Los vecinos eran los encargados por ley natural  de la limpieza del pedazo de calle frente a su casa, manteniéndolo no solo libre de basura y excrementos,  sino también de monte y hierbas. Al igual que de sus tejados, en donde la aves dejaban sembradas las semillas que luego se convertirían en monte floreciente,  amarillo  y verde,  sobre las tejas.

Para mantener limpias las calles de estos hierbajos, los vecinos contrataban los servicios de los quitamonte, señores catalogados de “humildes”, sin preparación ni destrezas para oficios mayores. Estos trabajadores anónimos, vestidos míseramente y descalzos, realizaban diversos oficios según las necesidades particulares y temporales de la ciudad.  En junio eran deshierbadores o quemadores de pólvora en los Corpus, en Semana Santa sayales de la procesión de La Merced, donde cargaban las imágenes de San Juan y María Magdalena. En diciembre se convertían en vendedores de musgo y patas de gallo a la salida del mercado.

Quienes se dedicaban a esta tarea eran, por lo general algo viejitos, o bolitos consuetudinarios que ya no podían realizar su oficio original.

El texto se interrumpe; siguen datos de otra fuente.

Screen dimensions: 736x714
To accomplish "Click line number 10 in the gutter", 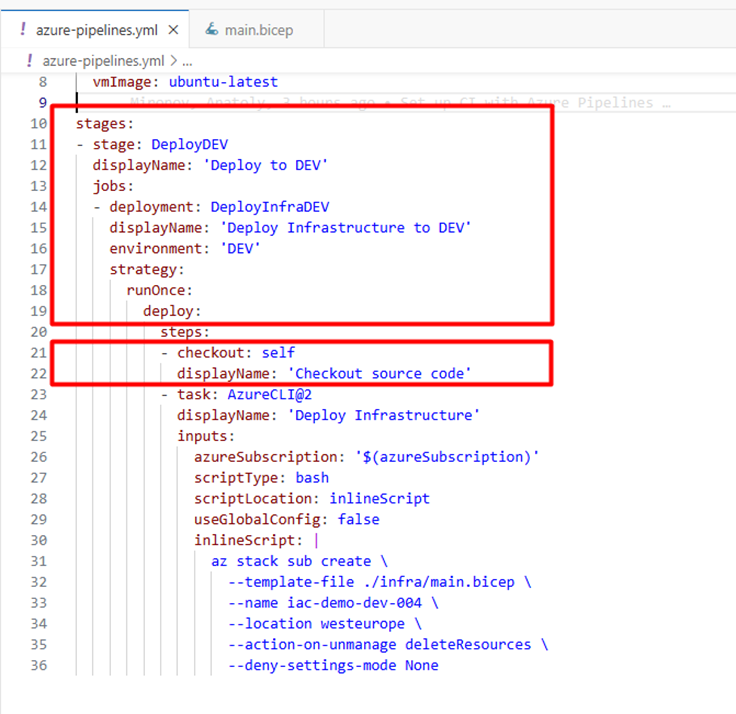I will point(39,124).
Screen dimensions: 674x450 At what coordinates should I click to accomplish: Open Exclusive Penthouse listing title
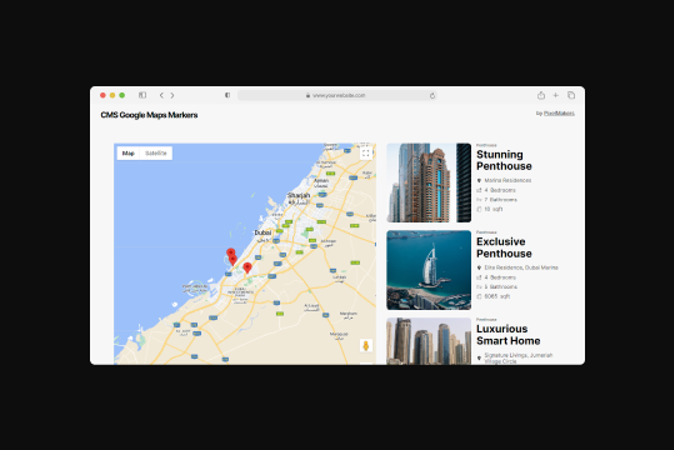pos(504,248)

El deshierbador tocaba en las casas ofreciendo sus servicios, ya fuera por día o por trato, eran casi siempre muy mal remunerados, trabajaban por unos cuantos centavos o cuartillos a cambio de pasarse el día entero en cuclillas rasgando la tierra con un instrumento punzante, un cuchillo viejo, pedazo de metal punzante o filosos y gruesos chayes de botella.  El montecillo verde iba a parar a un costal, el cual era el premio a su esfuerzo junto con los pocos centavos que lograba ganar en la tarea.  Cada casa tenía un “arrancamontes conocido” que realizaba estas pequeñas tareas, almas solitarias y sufridas, olvidadas de este mundo.